Every line of the material below that holds the string "Open" should be copied.

== SUPPLIED MATERIAL ==

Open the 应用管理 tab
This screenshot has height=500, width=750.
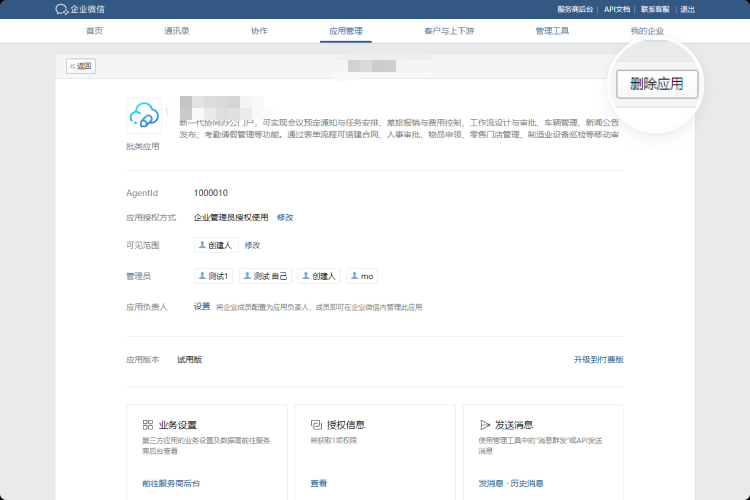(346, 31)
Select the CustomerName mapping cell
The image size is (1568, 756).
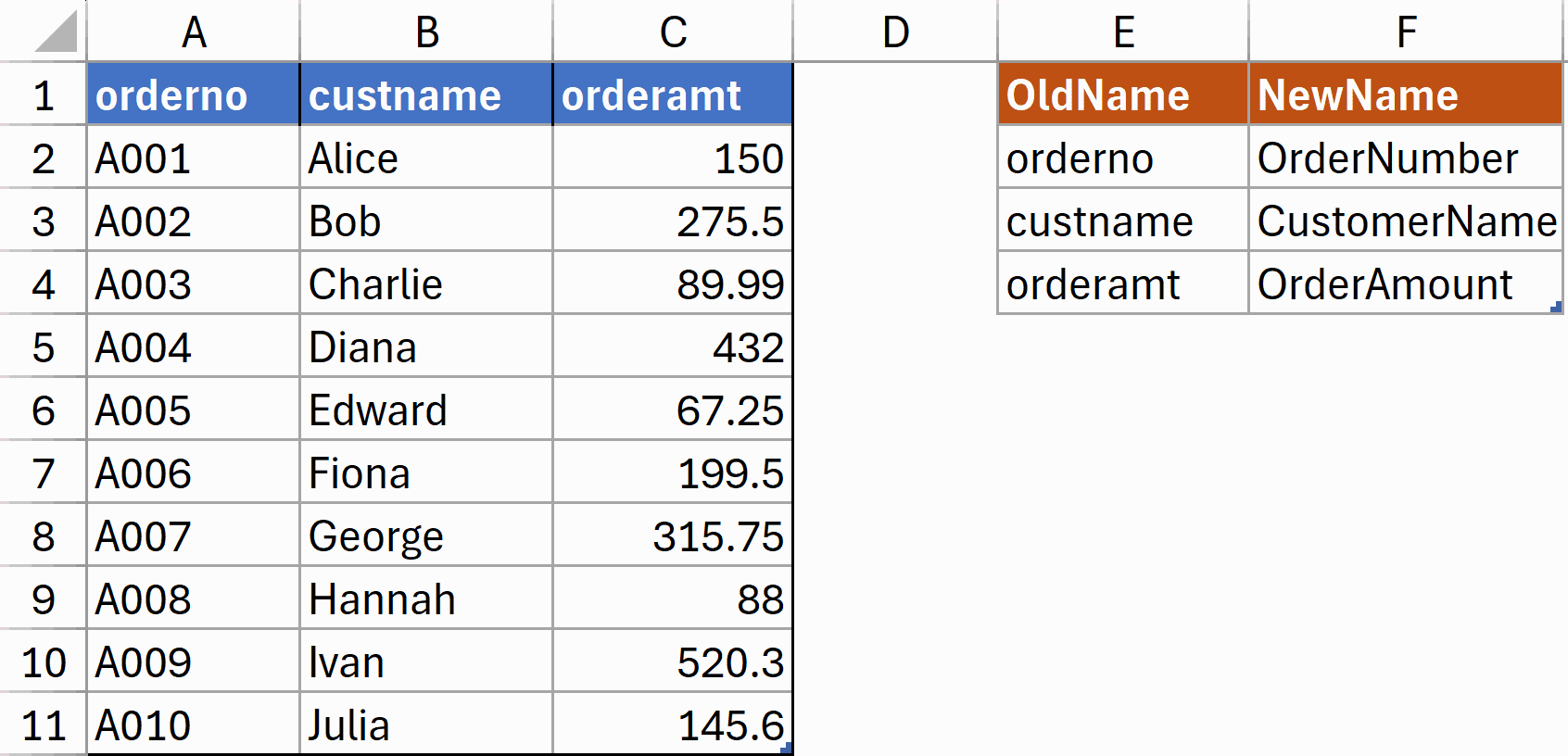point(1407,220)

===
== SUPPLIED MATERIAL ==

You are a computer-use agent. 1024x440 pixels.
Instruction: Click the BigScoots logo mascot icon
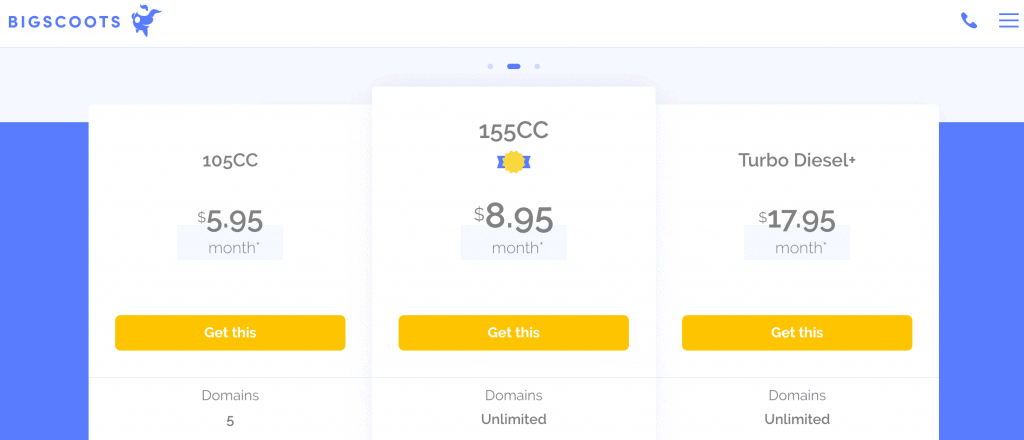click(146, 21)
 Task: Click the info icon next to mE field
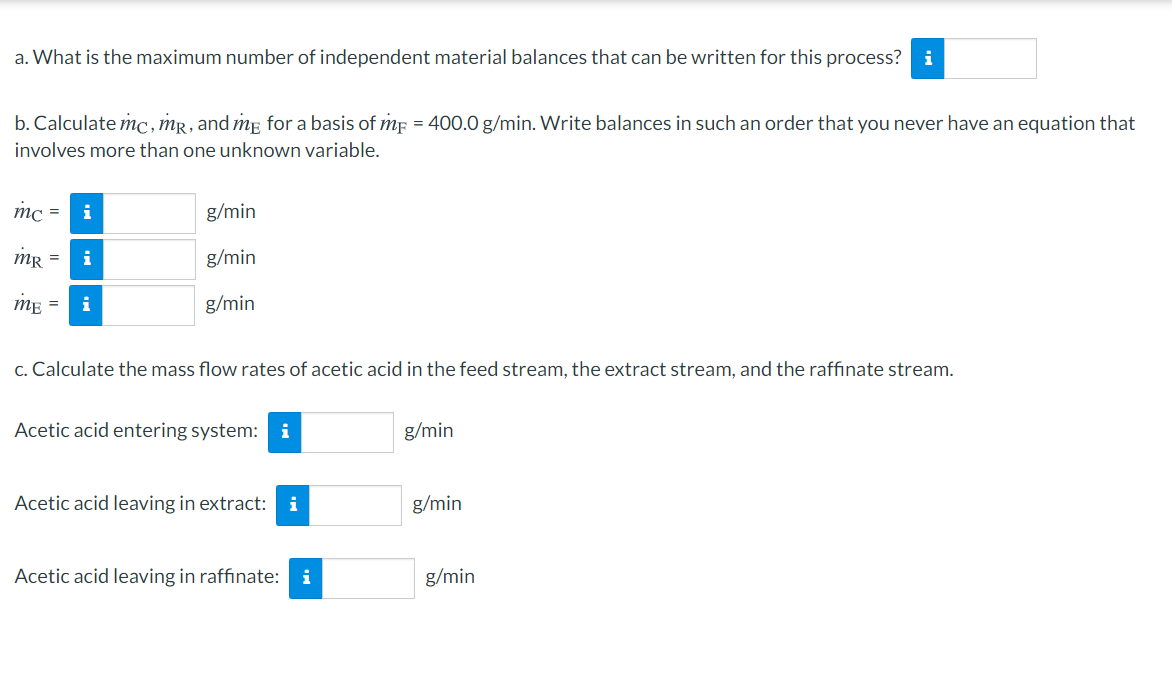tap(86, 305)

===
== SUPPLIED MATERIAL ==

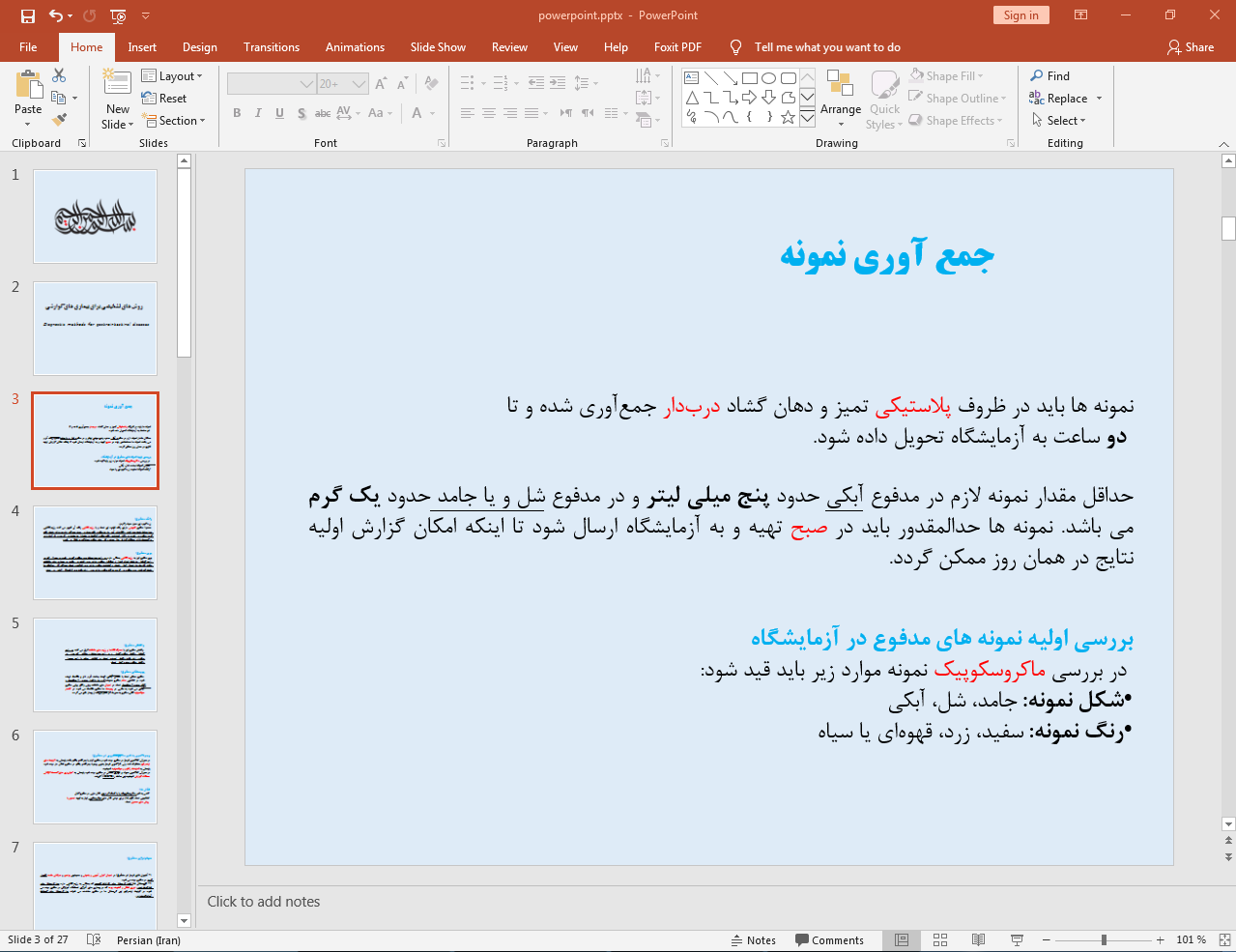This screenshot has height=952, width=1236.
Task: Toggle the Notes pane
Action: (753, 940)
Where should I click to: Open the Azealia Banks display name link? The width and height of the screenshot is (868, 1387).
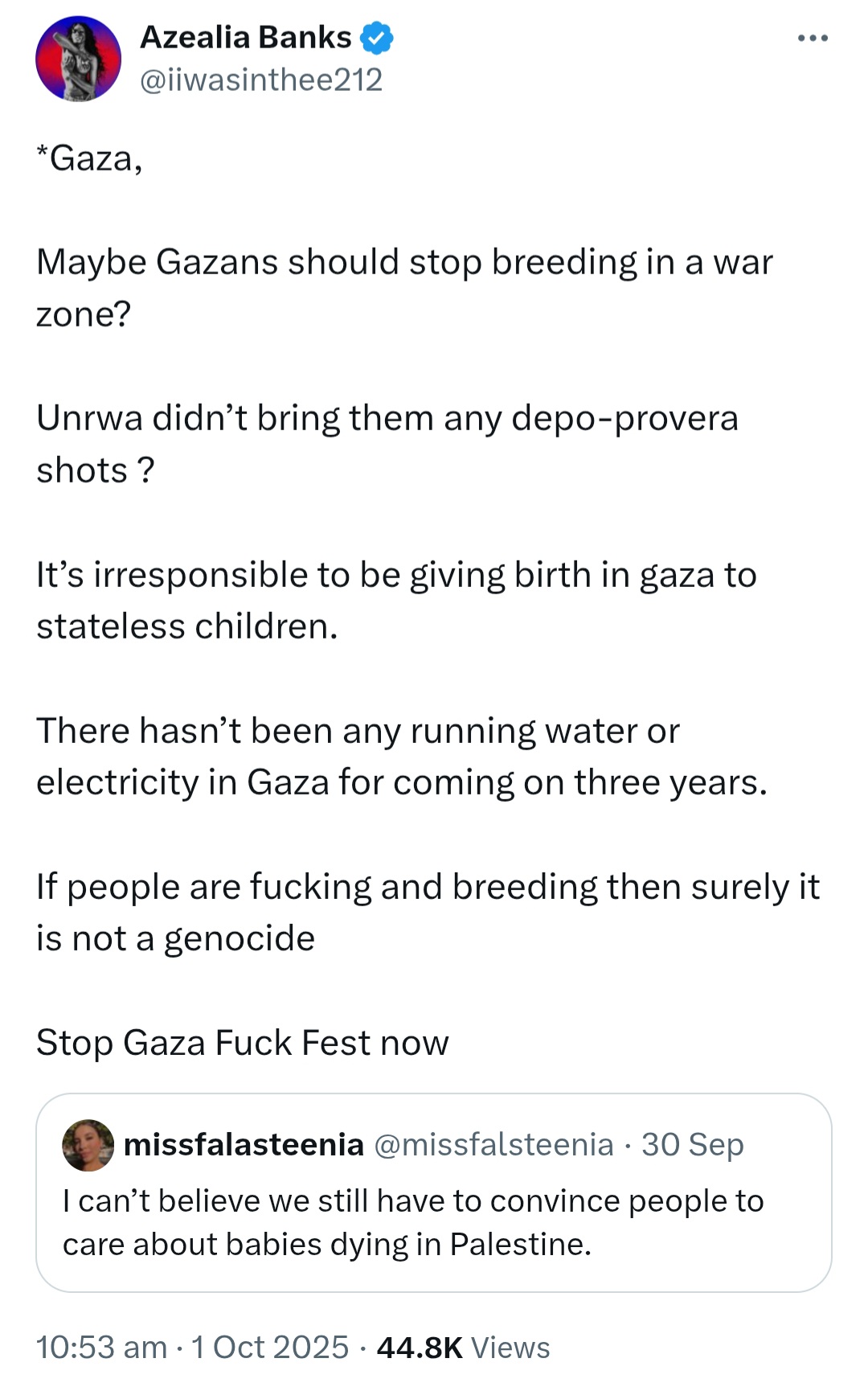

===

§ **TASK RESULT**:
Open the 应用管理 tab
Where should I click to: Open the Azealia Banks display name link? The width and height of the screenshot is (868, 1387).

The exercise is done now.